Geometric dilution of precision Geometric dilution of precision (GDOP) refers to the geometry of a TDOA system’s receiving antennas relative to a transmitting telephone. The geometry can significantly affect location accuracy, equal to or greater than the effect of multipath. GDOP can be viewed as a multiplier that can either boost or degrade the performance of a location system. For example, if the TDOA process has measured every baseline in a location estimate with an accuracy of 200ns (200 feet), but the geometry of the antennas resulted in a relative GDOP of 3.0, then the final location estimate could have an error of as much as 600ns (or 600 feet).

Modeling shows that the receiving antennas used for a location estimate should be evenly distributed in a circle around the cellphone. Practically, this is not always the case, but a good TDOA design should reflect the best geometric orientation to increase the odds that every location estimate has good GDOP. This has required the development of new modeling software that parallels the propagation models first created for cellular systems.

Other effects of system design A TDOA system must be designed for locational accuracy using techniques similar to those used for implementing a cellular network for voice. However, the techniques are not identical, primarily because a cellular network is designed using the forward channel as the driving criteria, while a TDOA system uses the reverse channel as the driving criteria. In general, the design coverage should attempt to yield a 20dB-25dB SNR (before integration and processing gain) at more than three receiving sites for any cellular reverse control channel transmission from any point in the covered area.

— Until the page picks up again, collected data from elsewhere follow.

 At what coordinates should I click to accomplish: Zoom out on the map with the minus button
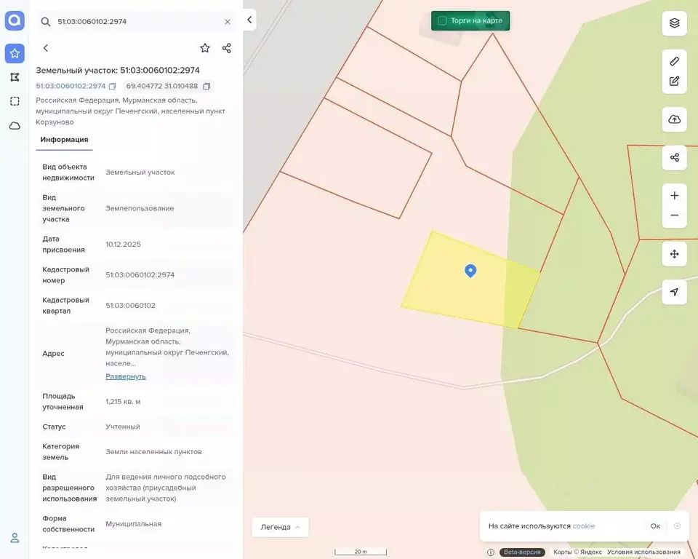(674, 215)
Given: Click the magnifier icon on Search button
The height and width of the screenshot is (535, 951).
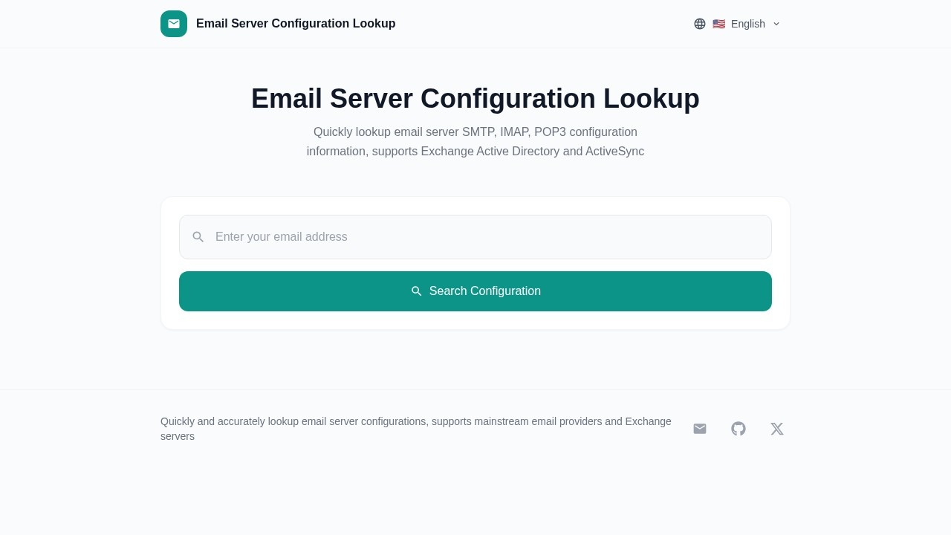Looking at the screenshot, I should click(417, 291).
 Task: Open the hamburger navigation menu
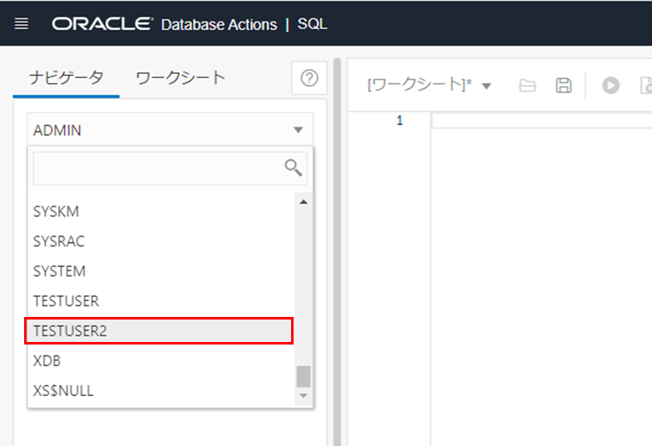pos(22,24)
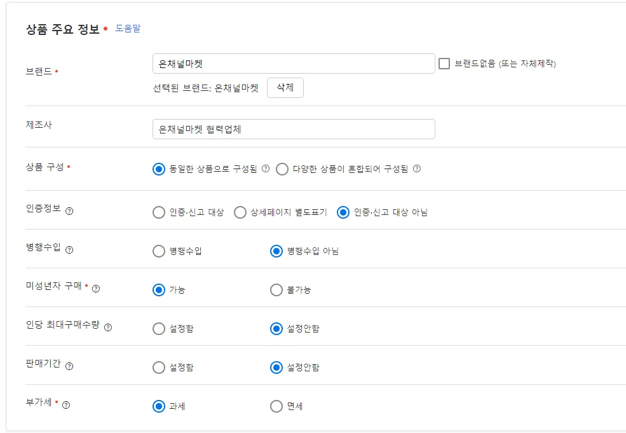
Task: Click the 삭제 button for selected brand
Action: (285, 88)
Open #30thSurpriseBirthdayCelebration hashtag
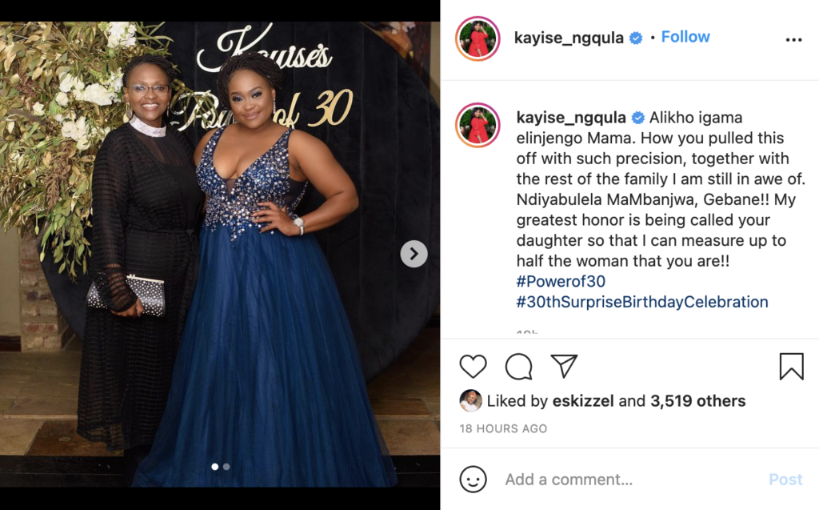 pyautogui.click(x=642, y=302)
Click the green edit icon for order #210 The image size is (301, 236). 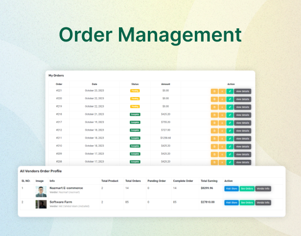(230, 146)
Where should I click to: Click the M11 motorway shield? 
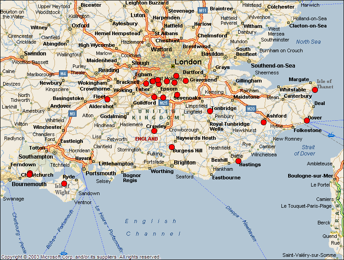[x=203, y=10]
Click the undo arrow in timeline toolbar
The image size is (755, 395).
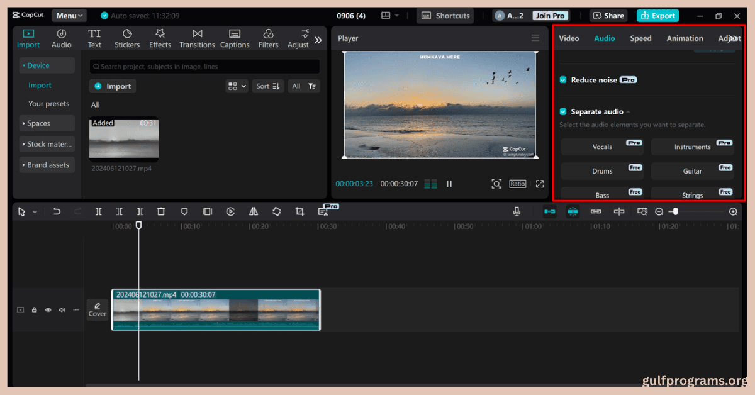coord(57,212)
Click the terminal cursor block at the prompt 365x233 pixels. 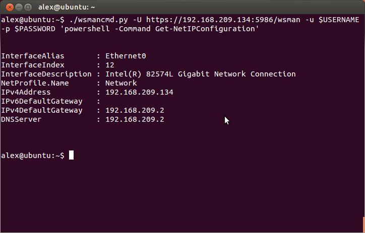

Some of the design factors that influence the location accuracy of a TDOA system are: * number of receiving locations. * number of diversity antennas at each site. * average distance from the transmitting cellphone to each of the receiving sites. * average height of the receiving antennas. * average antenna power gain in the direction of the transmitting cellphone.

Results from testing TDOA systems Using narrowband systems from the early 1970s, Turin reported location error results from urban environments of about 870 feet RMS. Using TDOA systems with analog receivers and GPS as the timing reference in a semi-urban and suburban environment, we have reported results of 355 feet RMS. Using TDOA systems with analog receivers and rubidium oscillators as a timing reference in a dense urban environment (high-rise, mid-rise, and low-rise buildings) with significant multipath, we reported results of 200 feet RMS. These tests with analog receivers were to verify the performance of previous TDOA systems before proceeding with more costly and more advanced wideband development.

References Lee, W.C.Y., Mobile Cellular Telecommunications Systems, McGraw-Hill Book Company, New York, 1989. Sakagami, S., et al, “Vehicle Position Estimates by Multibeam Antennas in Multipath Environments,” IEEE Trans. on Vehicular Technology, Vol. 41, No. 1, February 1992. Smith, W.W., “Passive Location of Mobile Cellular Telephone Terminals,” IEEE 1991 Proc. on Security Technology, October 1991. Tanaka, T., et al, “Effects of Antenna Beam Horizontal Rotating and Beam Tilting on Delay Spread Reduction in Mobile Radio,” IEICE Trans. Communications, Vol. E76-B, No. 2, February 1993. Turin, G. L., et al, “Simulation of Urban Vehicle-Monitoring Systems,” IEEE Trans. on Vehicular Technology, Vol. VT-21, No. 1, February 1972.